I confess that my eldest daughter had a McDonald's Happy Meal about once a week for about five months.  Some days it was just easier to get her dinner through a drive through on the way home rather than pull something together.  I learnt that I needed to have a meal prepared prior to the creche pick up or else dinner wouldn't come together.

Bathtime was horrid.  I didn't think that it was safe to bathe both babies together until the baby was sitting well.  My oldest daughter is very gentle and considerate, but still a four year old who finds it hard to sit still.  The longest that they went without a bath was five days.  (I should perhaps explain that my husband rarely gets home until after bedtime).  We learnt to quickly shower them in the morning while sneaking in a shower for ourselves!

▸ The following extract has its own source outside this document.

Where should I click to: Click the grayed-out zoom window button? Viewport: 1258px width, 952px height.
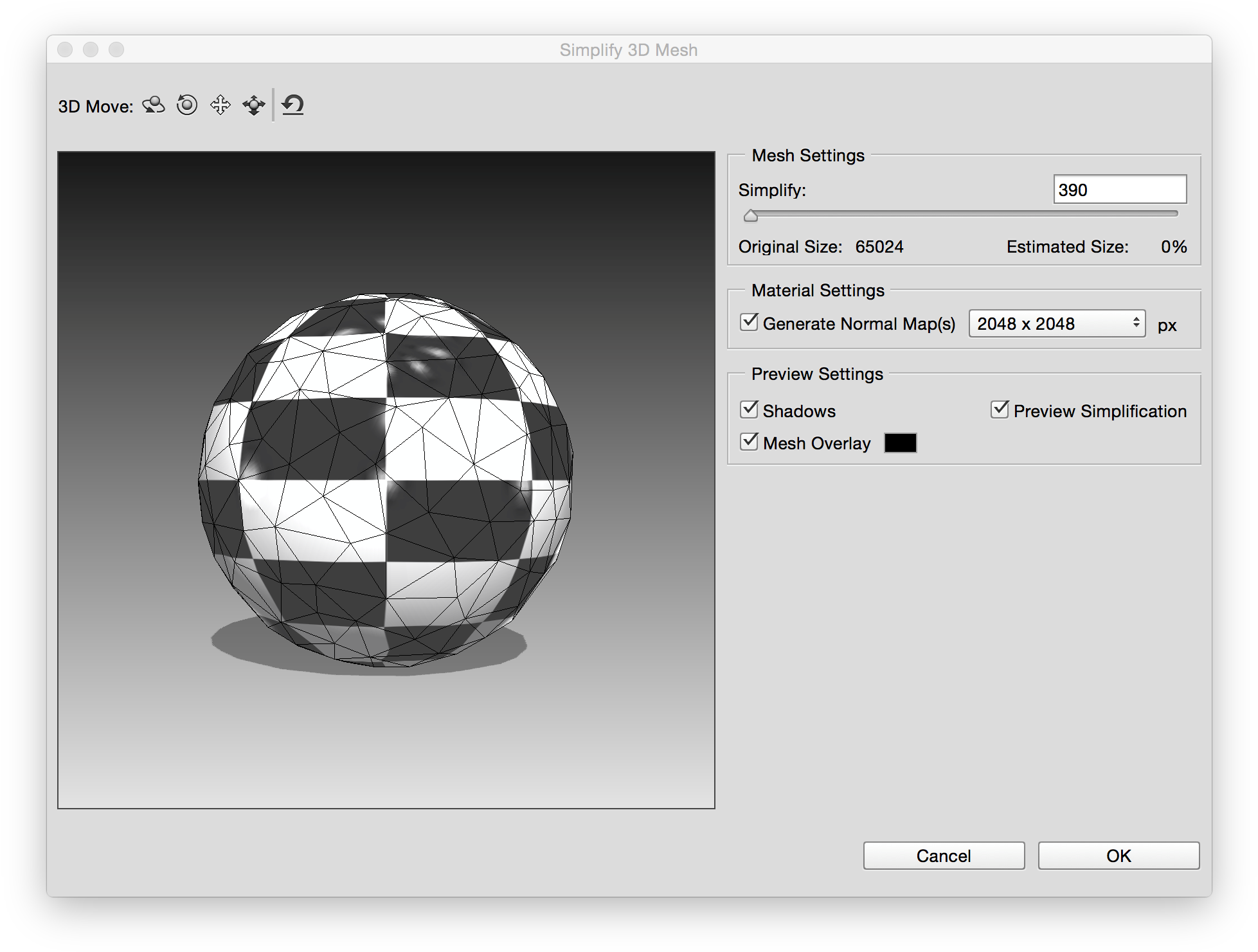coord(116,49)
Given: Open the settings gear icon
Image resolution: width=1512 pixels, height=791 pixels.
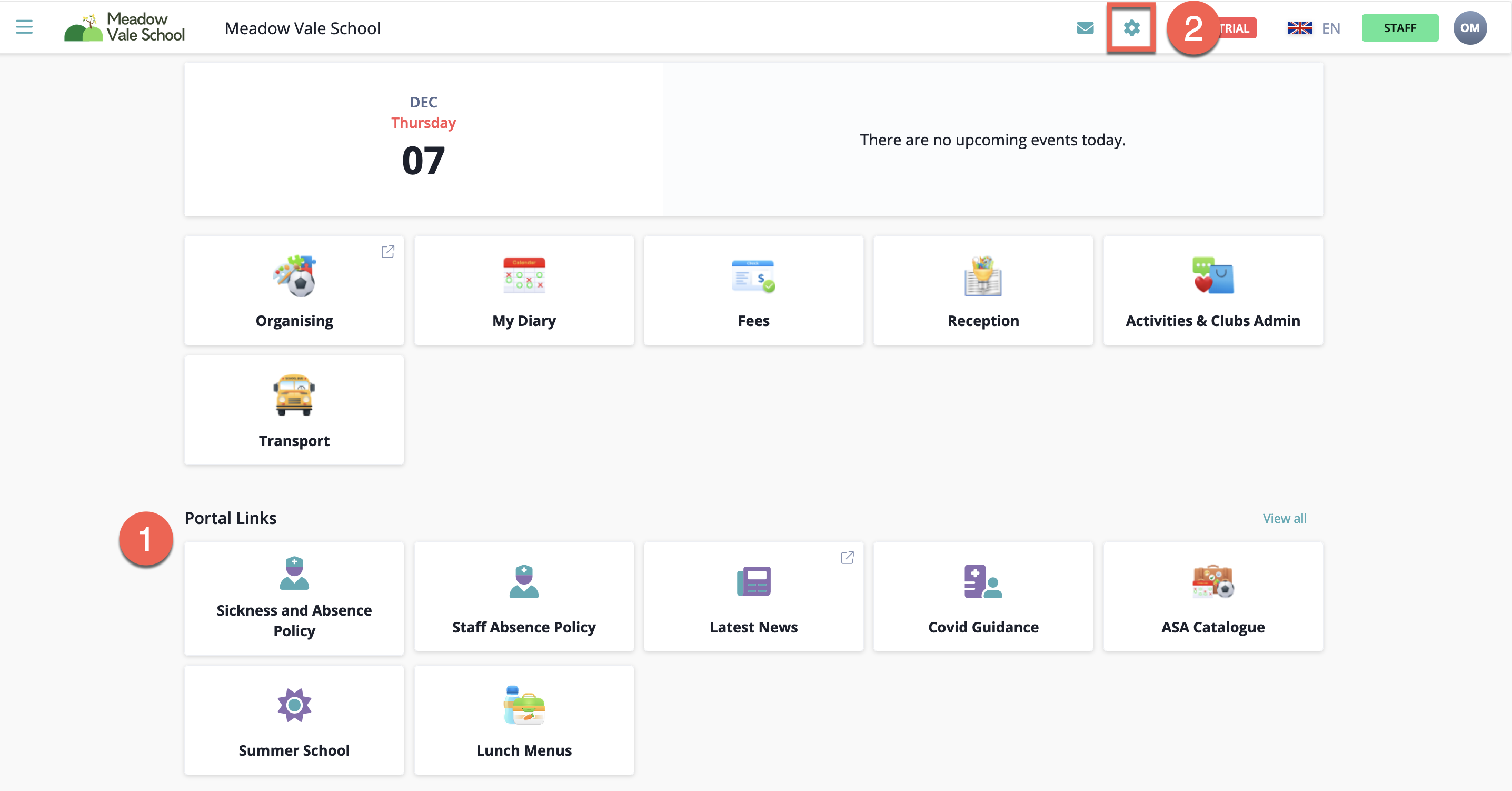Looking at the screenshot, I should [1131, 28].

Now the girls have dinner at the same time, can share a bath and their bedtimes are nearly identical.  It is starting to get easier - thirteen months along!!!

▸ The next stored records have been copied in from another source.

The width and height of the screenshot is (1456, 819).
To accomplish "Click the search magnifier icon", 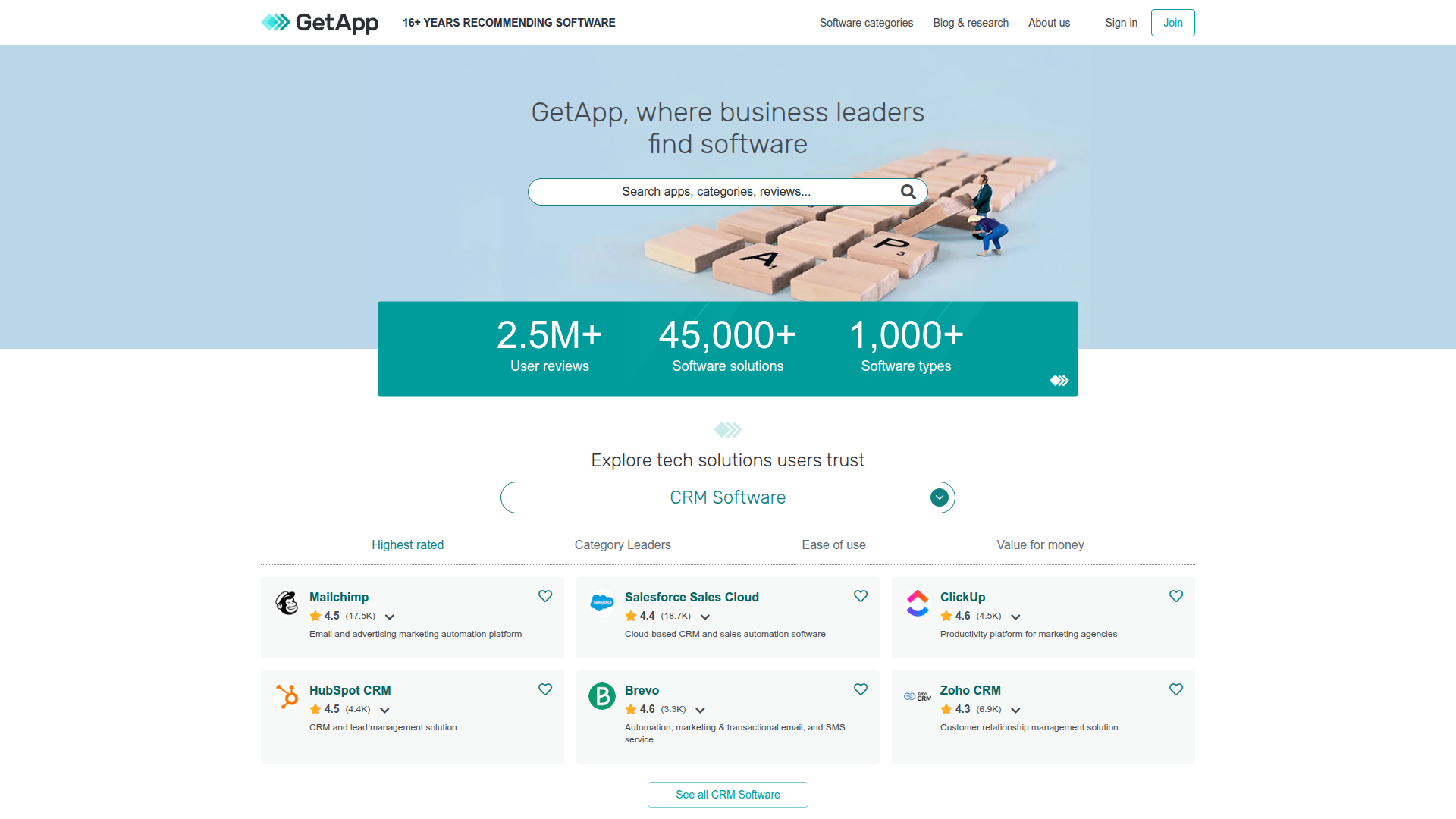I will (x=908, y=191).
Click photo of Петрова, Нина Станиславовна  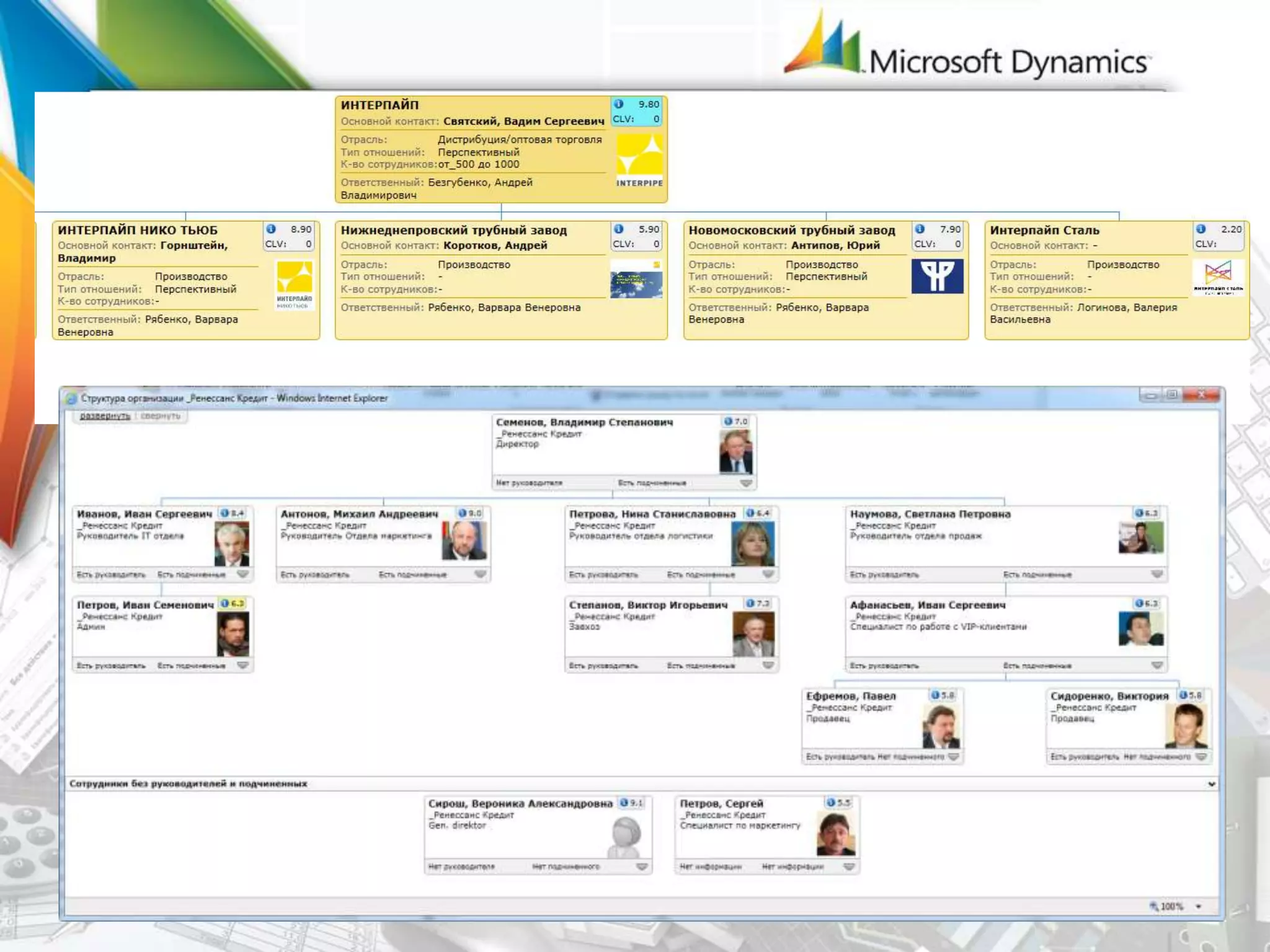coord(753,543)
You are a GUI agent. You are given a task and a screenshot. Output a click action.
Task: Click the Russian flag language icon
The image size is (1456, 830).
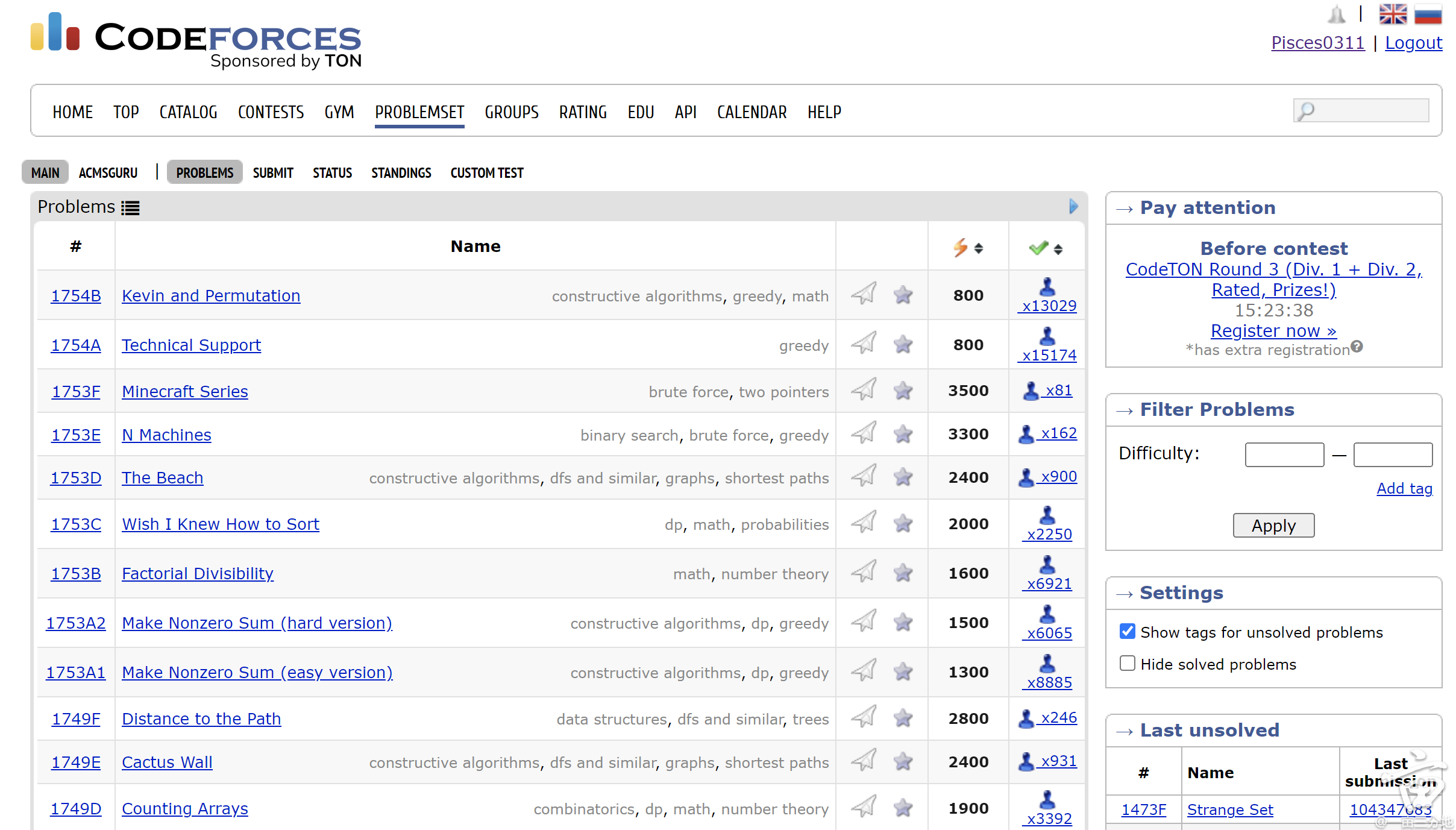[x=1428, y=13]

Doing it all wrong but it all worked out anyway

The whole birth story is for another time, but basically I was fairly woozy on the pain drugs after a caesaraen.  I was still in recovery seven hours after the birth and felt very floaty. My husband had gone to pick up our daughter from creche.  This didn't register in the way that I had planned - my plan was to come home from Delivery Suite a couple of hours after birth and be all prepared with the 'gift from the baby.' My eldest daughter came stomping into recovery in her gumboots and 'big sister crown.'  I was holding the baby and hooked up to a couple of monitors.   My daughter rushed to see the baby's face, and had a lovely cuddle.  She was so proud to be a big sister, and declared that the small baby was just the right size for her.  She gave the baby a little kiss, declared her to be cute and we felt sure that it was going to be OK. 

In one sense it was a good first meeting.  It was short and sweet as it was just before dinner time and by the time of my next visit the following day I was making more sense and was more mobile. It was a great opportunity to learn that for three year olds, everything was about them.  It was their baby, their baby's presents etc etc.